- Relator(a)
- Ministra Laurita Vaz
- Órgão julgador
- Sexta Turma
- Data do julgamento
- 20/08/2019
- Data de publicação
- 02/09/2019
STJ – Acórdão, Rel. Ministra Laurita Vaz, Sexta Turma, j. 20/08/2019, p. 02/09/2019
HABEAS CORPUS. PROCESSUAL PENAL. HOMICÍDIO QUALIFICADO. PRISÃO PREVENTIVA. ALEGADA FALTA DOS REQUISITOS AUTORIZADORES. GRAVIDADE CONCRETA DO CRIME. MODUS OPERANDI. GARANTIA DA ORDEM PÚBLICA. PACIENTES QUE SE EVADIRAM DO DISTRITO DA CULPA. NECESSIDADE DA SEGREGAÇÃO CAUTELAR PARA ASSEGURAR A APLICAÇÃO DA LEI PENAL. FUNDAMENTAÇÃO IDÔNEA. ORDEM DE HABEAS CORPUS DENEGADA. 1. A decretação ou a manutenção da prisão preventiva depende da configuração objetiva de um ou mais dos requisitos do art. 312 do Código de Processo Penal.
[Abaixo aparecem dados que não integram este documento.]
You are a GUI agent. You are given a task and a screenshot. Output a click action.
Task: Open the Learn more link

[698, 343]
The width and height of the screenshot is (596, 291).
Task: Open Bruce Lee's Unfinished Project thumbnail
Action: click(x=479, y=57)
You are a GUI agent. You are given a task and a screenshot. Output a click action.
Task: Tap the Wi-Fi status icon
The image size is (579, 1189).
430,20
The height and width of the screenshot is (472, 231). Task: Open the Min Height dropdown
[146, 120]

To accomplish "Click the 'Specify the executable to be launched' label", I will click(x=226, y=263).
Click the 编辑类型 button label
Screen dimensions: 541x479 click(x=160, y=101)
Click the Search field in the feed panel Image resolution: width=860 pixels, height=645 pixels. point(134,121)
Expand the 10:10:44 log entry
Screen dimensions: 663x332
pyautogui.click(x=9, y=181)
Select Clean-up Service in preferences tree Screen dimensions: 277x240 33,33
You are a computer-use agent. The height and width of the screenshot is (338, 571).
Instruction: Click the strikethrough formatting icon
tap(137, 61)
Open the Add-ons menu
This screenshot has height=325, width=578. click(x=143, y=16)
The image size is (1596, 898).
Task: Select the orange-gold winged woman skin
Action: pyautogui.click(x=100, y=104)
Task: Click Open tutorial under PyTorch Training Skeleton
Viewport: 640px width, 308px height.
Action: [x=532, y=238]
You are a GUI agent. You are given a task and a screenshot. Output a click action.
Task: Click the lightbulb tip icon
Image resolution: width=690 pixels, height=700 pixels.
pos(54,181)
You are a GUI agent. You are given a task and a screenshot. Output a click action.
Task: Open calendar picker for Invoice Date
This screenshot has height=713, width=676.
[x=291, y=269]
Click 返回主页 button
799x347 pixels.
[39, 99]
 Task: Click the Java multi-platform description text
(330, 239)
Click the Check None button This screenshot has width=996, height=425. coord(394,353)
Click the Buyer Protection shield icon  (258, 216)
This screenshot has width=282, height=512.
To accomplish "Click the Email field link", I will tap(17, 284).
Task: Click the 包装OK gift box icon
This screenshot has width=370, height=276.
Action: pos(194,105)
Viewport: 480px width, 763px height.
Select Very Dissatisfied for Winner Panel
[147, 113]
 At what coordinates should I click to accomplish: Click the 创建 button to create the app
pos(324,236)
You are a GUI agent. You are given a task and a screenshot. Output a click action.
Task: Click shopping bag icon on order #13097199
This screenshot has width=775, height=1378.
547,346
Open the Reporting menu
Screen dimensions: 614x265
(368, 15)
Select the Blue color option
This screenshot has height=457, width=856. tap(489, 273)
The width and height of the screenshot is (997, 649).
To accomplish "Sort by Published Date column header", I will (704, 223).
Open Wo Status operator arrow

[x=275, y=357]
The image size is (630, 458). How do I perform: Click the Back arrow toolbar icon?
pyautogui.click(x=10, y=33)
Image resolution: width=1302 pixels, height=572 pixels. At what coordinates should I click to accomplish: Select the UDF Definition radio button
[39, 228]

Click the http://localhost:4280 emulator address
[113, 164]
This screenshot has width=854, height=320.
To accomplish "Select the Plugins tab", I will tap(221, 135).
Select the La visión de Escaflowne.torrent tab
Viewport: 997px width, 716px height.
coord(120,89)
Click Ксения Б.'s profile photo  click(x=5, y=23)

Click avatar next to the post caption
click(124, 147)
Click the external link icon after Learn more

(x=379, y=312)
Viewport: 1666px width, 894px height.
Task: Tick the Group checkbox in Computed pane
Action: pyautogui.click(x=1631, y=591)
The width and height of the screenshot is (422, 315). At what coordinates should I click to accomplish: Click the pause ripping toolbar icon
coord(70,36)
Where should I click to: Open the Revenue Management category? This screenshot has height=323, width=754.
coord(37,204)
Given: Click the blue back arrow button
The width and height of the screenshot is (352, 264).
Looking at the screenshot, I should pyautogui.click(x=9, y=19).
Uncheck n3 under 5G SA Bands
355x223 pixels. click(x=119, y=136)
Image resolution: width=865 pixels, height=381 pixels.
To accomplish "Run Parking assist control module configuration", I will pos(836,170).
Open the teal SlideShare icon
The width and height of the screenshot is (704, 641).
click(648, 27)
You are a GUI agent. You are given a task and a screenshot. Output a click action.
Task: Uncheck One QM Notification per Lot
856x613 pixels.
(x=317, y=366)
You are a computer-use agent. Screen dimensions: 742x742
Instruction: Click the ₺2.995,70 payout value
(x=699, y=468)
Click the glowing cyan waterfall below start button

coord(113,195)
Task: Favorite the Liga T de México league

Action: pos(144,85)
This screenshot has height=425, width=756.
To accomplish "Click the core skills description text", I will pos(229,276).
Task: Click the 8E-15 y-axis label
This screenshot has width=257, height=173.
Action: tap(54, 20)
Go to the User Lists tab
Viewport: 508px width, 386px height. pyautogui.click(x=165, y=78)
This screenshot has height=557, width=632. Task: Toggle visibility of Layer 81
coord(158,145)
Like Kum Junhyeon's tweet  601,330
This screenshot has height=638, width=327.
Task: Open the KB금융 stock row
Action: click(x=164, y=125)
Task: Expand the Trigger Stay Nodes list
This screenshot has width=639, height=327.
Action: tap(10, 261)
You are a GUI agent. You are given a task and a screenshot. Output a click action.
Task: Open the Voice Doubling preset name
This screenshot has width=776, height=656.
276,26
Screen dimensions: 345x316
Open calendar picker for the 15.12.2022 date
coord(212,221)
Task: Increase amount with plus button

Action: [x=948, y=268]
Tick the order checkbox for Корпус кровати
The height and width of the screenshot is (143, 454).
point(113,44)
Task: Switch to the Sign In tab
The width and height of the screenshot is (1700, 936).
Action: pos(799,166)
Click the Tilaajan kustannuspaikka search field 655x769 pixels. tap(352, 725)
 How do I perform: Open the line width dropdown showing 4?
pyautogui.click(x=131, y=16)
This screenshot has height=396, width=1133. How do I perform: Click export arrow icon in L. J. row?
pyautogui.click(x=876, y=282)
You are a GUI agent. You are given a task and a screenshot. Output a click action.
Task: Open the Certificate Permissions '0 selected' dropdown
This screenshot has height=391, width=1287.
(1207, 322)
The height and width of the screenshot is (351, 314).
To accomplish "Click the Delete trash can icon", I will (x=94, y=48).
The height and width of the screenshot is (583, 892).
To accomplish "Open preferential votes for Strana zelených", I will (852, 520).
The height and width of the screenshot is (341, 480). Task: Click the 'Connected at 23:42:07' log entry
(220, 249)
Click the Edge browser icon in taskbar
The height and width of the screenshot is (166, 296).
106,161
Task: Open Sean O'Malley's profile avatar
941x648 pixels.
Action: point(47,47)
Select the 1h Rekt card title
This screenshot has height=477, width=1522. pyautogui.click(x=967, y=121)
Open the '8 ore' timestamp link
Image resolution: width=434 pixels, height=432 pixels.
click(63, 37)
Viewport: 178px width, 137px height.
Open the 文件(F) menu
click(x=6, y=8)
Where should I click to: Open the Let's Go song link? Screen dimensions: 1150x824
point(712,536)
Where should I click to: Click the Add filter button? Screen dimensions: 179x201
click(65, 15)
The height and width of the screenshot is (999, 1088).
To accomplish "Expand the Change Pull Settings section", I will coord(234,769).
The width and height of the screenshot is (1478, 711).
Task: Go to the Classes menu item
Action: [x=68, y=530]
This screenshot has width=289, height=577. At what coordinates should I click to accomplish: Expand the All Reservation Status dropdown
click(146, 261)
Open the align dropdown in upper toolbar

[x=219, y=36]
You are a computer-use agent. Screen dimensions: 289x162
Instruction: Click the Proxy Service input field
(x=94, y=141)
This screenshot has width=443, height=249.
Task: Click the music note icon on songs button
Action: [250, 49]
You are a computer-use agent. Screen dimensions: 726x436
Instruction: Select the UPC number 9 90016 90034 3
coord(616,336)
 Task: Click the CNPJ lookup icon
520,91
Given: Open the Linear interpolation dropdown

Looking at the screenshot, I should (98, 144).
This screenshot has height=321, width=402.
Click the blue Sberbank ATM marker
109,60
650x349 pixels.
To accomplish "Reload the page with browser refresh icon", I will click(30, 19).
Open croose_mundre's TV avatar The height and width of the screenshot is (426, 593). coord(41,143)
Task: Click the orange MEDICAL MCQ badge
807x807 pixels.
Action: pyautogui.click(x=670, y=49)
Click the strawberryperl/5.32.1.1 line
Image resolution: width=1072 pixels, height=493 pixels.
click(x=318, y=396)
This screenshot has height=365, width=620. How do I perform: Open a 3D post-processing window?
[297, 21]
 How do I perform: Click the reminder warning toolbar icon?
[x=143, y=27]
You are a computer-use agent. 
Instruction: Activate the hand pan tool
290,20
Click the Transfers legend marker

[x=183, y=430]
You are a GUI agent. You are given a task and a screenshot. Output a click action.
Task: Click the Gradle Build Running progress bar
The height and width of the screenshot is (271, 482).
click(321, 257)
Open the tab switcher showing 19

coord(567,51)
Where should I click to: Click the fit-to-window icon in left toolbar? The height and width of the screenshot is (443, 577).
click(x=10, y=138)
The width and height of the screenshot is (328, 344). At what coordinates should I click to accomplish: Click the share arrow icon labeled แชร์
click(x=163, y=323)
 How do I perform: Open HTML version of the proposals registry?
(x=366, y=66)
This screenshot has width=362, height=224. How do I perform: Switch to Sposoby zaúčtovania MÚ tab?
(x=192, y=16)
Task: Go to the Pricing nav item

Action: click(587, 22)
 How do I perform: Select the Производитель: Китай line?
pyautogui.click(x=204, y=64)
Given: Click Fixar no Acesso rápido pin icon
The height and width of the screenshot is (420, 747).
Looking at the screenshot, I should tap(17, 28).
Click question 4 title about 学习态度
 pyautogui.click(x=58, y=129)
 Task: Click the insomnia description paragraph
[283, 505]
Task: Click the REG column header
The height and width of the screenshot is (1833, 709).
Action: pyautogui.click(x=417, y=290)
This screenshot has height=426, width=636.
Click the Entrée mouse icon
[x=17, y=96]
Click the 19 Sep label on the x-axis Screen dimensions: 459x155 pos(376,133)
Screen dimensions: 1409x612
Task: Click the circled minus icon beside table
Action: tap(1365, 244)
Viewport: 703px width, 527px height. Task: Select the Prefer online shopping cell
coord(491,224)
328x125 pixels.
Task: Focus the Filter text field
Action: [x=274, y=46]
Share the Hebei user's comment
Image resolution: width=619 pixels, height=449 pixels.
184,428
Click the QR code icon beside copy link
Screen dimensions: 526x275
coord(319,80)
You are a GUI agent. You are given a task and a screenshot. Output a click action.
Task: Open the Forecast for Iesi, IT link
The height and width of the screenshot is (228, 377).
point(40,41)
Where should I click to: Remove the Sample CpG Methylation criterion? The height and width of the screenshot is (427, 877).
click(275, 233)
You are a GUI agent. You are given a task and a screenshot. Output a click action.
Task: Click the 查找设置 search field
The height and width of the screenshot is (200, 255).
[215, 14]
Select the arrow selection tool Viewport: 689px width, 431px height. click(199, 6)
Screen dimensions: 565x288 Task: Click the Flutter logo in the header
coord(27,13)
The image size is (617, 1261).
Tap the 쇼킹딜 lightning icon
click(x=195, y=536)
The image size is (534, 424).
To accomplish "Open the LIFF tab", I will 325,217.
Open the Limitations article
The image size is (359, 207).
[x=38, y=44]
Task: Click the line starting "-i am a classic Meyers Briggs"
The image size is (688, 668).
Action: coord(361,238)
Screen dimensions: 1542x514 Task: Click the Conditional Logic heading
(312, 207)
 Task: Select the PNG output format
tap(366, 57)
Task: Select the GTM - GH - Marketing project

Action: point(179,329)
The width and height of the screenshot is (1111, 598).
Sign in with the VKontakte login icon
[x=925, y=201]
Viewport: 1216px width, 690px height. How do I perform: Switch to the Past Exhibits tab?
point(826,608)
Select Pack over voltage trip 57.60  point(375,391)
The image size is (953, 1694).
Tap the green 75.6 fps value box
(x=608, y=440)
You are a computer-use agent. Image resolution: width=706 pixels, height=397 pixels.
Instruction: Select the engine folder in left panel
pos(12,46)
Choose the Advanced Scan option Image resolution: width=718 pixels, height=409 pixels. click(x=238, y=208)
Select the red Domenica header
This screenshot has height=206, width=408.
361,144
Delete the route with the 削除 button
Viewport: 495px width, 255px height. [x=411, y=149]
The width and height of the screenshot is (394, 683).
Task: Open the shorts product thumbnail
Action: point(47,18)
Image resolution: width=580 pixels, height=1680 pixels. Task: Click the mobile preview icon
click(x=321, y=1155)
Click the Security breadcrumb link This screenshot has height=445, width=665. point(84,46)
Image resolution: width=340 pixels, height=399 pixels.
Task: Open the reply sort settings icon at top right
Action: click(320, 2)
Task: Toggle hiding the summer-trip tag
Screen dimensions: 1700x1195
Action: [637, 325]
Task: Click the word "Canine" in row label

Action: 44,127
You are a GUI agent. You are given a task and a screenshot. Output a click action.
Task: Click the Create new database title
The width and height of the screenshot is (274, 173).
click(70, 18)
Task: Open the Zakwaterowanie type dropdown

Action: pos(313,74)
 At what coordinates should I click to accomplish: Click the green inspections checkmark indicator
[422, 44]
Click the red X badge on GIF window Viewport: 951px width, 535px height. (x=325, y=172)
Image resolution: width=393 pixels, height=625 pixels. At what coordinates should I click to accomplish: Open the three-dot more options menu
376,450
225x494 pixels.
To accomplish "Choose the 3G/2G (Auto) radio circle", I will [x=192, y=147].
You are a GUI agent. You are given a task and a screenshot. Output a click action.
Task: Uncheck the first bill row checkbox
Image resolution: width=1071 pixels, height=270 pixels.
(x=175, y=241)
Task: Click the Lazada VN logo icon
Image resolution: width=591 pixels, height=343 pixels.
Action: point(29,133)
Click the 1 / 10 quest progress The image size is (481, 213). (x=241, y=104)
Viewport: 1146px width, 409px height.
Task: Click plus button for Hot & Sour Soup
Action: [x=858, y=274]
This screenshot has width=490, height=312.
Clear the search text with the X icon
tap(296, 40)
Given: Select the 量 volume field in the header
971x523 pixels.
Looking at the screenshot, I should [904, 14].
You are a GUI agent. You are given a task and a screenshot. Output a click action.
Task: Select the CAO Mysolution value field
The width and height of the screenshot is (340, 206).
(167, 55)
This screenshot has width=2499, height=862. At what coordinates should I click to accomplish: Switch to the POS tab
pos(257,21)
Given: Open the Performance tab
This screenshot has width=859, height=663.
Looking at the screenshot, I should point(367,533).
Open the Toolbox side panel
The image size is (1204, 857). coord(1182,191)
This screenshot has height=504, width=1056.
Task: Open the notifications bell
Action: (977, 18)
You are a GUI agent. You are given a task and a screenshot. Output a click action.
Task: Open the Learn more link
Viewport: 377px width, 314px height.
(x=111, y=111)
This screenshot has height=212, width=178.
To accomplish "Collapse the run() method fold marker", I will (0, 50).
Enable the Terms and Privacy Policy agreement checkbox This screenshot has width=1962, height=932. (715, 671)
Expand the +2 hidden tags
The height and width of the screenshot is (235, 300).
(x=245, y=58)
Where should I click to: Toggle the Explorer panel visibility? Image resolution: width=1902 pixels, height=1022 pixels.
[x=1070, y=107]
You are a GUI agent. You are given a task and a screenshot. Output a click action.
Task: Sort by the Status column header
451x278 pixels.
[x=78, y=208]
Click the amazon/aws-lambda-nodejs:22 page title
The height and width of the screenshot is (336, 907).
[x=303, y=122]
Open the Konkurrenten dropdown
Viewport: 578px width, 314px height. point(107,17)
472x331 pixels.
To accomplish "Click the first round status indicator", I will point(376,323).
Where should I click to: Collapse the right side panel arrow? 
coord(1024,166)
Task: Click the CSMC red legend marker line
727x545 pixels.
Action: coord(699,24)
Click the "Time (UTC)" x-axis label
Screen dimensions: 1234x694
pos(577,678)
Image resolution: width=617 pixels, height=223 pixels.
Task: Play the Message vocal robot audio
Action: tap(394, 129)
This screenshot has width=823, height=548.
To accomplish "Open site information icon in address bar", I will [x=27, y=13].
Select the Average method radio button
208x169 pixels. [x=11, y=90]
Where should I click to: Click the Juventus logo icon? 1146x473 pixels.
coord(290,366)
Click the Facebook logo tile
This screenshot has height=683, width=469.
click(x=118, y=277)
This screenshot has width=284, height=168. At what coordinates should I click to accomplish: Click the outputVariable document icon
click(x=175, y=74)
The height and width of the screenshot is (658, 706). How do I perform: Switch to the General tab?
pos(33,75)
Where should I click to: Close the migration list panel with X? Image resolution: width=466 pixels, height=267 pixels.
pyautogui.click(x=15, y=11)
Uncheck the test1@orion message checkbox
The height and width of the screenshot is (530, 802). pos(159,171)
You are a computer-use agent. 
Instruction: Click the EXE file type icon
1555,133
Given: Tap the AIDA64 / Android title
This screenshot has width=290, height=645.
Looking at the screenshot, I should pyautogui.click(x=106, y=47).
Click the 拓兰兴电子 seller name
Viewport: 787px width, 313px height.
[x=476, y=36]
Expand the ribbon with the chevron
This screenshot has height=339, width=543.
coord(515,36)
Para isso, o Julgador deve consignar, expressamente, elementos reais e concretos indicadores de que o indiciado ou acusado, solto, colocará em risco a ordem pública ou econômica, a instrução criminal ou a aplicação da lei penal. 2. No caso, as instâncias ordinárias fundamentaram, de forma suficiente, a necessidade da segregação cautelar para a garantia da ordem pública, em razão da gravidade concreta do delito e da periculosidade dos Pacientes, evidenciada pelo modus operandi da conduta - a vítima foi agredida com tiros e pauladas na cabeça, no período da tarde, em meio a outras pessoas que se faziam presentes no local -, bem como para assegurar a aplicação da lei penal, pelo fato de os Acusados terem se evadido do distrito da culpa. 3. As condições pessoais favoráveis, tais como primariedade, bons antecedentes, ocupação lícita e residência fixa, não têm o condão de, por si sós, desconstituir a custódia antecipada, caso estejam presentes outros requisitos de ordem objetiva e subjetiva que autorizem a decretação da medida extrema. 4. Não há ofensa ao princípio da presunção de inocência quando a prisão preventiva é decretada com fundamento em indícios concretos de autoria e materialidade delitiva extraídos dos autos da ação penal, como no caso em apreço. 5. Ordem de habeas corpus denegada. (HC n. 487.591/PR, relatora Ministra Laurita Vaz, Sexta Turma, julgado em 20/8/2019, DJe de 2/9/2019.)